Lions, Tigers and Bears, oh my!
Jeannie loves all animals and had asked Santa to bring her a snake many years ago. Now it seems like an easy request. Your baby asks for a gift. You have the means of giving it to her. Why wouldn’t you do it? The answer was easy: Paul. My husband is terrified of snakes. When I say terrified I don’t mean like Indiana Jones saying, “Why did it have to be snakes?” I mean he screams like a little girl when he sees a 4” garden snake and has a reflexive need to smash them with a hammer or anything heavy he can find.
I remember the conversation after we read her letter to Santa.
Paul: “Can’t we get her something else?”
Me: “Like what?”
Paul: “I don’t know. Maybe a dog?”
Me: “We already have 4 dogs.”
Paul: “The snake will kill me.”
Me: “Pardon me?”
The rest of the conversation was weird with Paul rocking himself back and forth in a fetal position.
That night we decided that we would not pass our fears onto our kids. Many of the fears we carry as adults were actually handed down to us by our parents. Fear is not a genetic marker but socialized fear is as dominant a trait as brown hair and freckles.
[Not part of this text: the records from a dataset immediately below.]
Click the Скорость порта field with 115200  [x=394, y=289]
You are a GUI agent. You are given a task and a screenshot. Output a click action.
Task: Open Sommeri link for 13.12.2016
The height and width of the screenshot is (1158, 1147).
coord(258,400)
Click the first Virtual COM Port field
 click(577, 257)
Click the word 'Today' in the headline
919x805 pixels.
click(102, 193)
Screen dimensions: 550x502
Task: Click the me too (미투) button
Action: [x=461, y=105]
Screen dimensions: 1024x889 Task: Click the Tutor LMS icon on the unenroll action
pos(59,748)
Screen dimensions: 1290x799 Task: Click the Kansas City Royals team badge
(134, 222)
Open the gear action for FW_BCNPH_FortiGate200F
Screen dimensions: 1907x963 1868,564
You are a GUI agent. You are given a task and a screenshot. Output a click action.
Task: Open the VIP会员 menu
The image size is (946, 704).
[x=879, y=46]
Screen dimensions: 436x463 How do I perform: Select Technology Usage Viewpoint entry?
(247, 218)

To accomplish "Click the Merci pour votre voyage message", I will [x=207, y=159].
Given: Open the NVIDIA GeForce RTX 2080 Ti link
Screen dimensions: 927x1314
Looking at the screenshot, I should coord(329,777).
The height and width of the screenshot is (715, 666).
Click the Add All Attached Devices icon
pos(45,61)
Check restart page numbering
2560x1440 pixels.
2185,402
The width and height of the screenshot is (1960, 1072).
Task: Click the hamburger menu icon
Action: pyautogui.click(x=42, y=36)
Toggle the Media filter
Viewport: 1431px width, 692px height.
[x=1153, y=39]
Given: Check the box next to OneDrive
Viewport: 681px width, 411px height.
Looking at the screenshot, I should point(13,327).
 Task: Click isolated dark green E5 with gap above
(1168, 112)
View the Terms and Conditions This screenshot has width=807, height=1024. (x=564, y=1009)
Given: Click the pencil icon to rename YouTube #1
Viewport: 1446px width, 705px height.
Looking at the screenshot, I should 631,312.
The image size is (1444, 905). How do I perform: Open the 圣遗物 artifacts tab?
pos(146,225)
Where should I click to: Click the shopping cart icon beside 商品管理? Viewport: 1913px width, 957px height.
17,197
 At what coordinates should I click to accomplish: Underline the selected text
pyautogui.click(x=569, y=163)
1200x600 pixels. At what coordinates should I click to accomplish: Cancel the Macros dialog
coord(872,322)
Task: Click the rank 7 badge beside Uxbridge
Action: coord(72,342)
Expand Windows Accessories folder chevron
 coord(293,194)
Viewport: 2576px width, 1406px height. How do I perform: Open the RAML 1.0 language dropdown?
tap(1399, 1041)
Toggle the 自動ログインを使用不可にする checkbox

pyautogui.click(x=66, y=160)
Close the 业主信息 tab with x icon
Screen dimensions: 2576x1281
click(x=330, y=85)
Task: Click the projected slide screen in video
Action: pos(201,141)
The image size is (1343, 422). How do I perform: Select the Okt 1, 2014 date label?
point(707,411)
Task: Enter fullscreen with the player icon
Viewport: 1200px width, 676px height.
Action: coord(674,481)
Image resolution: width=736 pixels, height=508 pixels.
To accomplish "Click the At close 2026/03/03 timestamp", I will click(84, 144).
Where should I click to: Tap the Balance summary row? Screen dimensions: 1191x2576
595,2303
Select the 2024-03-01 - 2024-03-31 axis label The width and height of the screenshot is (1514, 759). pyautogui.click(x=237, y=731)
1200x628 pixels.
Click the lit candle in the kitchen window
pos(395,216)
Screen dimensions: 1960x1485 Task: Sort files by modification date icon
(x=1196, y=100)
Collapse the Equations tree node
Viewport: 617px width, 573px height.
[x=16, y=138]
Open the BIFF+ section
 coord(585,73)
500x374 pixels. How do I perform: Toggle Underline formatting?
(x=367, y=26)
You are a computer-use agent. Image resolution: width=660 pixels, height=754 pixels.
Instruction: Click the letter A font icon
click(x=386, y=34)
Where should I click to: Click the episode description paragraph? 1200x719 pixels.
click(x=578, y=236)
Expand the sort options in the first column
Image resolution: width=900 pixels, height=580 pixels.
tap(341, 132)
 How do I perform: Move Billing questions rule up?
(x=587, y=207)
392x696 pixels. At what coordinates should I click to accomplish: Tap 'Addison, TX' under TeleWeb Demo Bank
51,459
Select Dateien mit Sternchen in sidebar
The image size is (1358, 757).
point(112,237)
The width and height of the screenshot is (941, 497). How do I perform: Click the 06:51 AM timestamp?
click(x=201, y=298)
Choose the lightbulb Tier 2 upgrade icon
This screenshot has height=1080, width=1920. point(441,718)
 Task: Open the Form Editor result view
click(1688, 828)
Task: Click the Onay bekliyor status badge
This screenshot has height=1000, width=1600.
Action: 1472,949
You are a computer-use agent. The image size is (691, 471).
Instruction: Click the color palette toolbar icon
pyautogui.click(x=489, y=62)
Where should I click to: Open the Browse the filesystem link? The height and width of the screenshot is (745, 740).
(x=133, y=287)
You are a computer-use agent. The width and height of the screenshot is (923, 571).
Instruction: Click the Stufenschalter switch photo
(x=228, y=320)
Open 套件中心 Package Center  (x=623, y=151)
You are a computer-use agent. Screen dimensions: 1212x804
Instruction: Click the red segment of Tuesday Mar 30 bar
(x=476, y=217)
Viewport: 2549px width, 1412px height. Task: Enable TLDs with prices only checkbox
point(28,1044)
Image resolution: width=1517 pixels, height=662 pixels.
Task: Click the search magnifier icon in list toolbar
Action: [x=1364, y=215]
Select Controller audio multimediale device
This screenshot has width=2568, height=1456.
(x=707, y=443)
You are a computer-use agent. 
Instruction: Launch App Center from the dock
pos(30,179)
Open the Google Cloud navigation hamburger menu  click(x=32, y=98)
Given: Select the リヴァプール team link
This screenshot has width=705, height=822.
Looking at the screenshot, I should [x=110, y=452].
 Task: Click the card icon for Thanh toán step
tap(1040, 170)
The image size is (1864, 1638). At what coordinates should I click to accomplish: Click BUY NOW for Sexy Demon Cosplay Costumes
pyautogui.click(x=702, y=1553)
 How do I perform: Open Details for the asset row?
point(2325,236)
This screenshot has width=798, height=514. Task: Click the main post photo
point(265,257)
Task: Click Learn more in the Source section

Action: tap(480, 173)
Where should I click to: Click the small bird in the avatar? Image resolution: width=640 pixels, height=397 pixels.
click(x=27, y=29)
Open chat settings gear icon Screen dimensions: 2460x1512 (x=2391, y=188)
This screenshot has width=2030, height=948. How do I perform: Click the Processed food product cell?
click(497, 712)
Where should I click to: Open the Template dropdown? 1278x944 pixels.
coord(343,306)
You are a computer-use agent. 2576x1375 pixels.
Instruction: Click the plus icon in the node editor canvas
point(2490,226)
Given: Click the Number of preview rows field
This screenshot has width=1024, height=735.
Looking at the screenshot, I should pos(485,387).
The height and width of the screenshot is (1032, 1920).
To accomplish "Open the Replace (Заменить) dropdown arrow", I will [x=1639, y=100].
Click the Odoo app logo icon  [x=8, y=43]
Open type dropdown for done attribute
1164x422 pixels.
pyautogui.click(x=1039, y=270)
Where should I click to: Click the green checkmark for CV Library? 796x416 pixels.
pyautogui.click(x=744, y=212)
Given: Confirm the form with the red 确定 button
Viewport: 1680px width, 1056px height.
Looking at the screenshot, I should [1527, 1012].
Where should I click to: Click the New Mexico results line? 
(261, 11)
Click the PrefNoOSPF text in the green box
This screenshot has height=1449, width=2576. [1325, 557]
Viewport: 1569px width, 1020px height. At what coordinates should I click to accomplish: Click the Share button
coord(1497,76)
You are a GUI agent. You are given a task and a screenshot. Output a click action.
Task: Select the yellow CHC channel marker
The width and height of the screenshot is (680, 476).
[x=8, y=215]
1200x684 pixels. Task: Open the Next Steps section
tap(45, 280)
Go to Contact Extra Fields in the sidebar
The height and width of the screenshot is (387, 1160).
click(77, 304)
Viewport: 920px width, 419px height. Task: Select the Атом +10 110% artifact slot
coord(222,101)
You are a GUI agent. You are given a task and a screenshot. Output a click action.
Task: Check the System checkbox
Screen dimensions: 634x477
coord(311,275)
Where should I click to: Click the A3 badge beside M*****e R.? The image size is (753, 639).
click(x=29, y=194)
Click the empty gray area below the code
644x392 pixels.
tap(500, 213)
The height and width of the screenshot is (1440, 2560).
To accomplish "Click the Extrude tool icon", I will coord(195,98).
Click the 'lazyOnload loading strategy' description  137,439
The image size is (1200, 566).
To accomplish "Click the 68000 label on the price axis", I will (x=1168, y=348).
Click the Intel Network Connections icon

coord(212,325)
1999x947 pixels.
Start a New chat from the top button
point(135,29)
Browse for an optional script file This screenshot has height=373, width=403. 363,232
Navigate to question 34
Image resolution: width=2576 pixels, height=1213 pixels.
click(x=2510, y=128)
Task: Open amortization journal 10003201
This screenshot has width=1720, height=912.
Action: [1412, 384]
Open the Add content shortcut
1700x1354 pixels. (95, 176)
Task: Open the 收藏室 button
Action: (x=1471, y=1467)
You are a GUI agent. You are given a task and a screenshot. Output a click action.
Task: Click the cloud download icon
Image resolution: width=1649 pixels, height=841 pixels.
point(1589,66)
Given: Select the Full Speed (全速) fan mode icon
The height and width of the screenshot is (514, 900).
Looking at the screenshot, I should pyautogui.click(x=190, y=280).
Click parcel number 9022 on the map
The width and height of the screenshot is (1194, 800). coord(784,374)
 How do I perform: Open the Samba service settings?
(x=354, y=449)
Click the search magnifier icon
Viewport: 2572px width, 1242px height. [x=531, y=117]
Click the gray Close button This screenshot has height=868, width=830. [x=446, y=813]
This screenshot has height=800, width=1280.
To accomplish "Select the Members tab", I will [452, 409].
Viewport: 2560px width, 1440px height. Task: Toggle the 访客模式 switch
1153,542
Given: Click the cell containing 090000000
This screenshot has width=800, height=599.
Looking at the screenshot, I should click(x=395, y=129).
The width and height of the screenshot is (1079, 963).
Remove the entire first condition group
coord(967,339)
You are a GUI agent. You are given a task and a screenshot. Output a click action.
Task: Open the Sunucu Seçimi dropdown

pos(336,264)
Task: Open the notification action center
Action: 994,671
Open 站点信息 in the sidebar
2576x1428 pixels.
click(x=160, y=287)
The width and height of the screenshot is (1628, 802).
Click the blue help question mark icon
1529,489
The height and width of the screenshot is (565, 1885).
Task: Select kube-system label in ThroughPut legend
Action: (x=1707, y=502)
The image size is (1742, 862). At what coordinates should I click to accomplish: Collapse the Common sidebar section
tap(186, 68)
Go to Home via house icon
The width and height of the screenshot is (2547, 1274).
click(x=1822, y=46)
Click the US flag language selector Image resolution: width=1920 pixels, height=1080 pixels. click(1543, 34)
It’s easier for us as parents to accept that our children share our fears so we never have to overcome them. Some fears are natural and show a respect for nature. A fear of snakes isn’t really going to paralyze anyone unless your child decides to be an adventurer/archeologist.
But, what if the fear is public speaking? Simple verbal cues like, “Oh my God! You have to do an oral report?” gives the message that these things are terrifying. As adults we know that success in business and most industries hinge on one’s ability to speak in public and yet many choose paths to avoid certain fears like writing, doing math or doing presentations. When we speak of fear of success it really means, “I’m not really willing to do what it takes to be successful.” These fears and messages are transmitted to our kids. The blanket beliefs we have about things are etched in their little psyches, i.e. “I’d rather gouge my eyes out than write a report,” or “All of those types of people are bad”.
So, of course, Jeannie got her snake. Paul put his fears to one side and was able to avoid scarring one of our kids, this time. I have faith in us. We still have time for some good traumatizing and two more kids to mess up.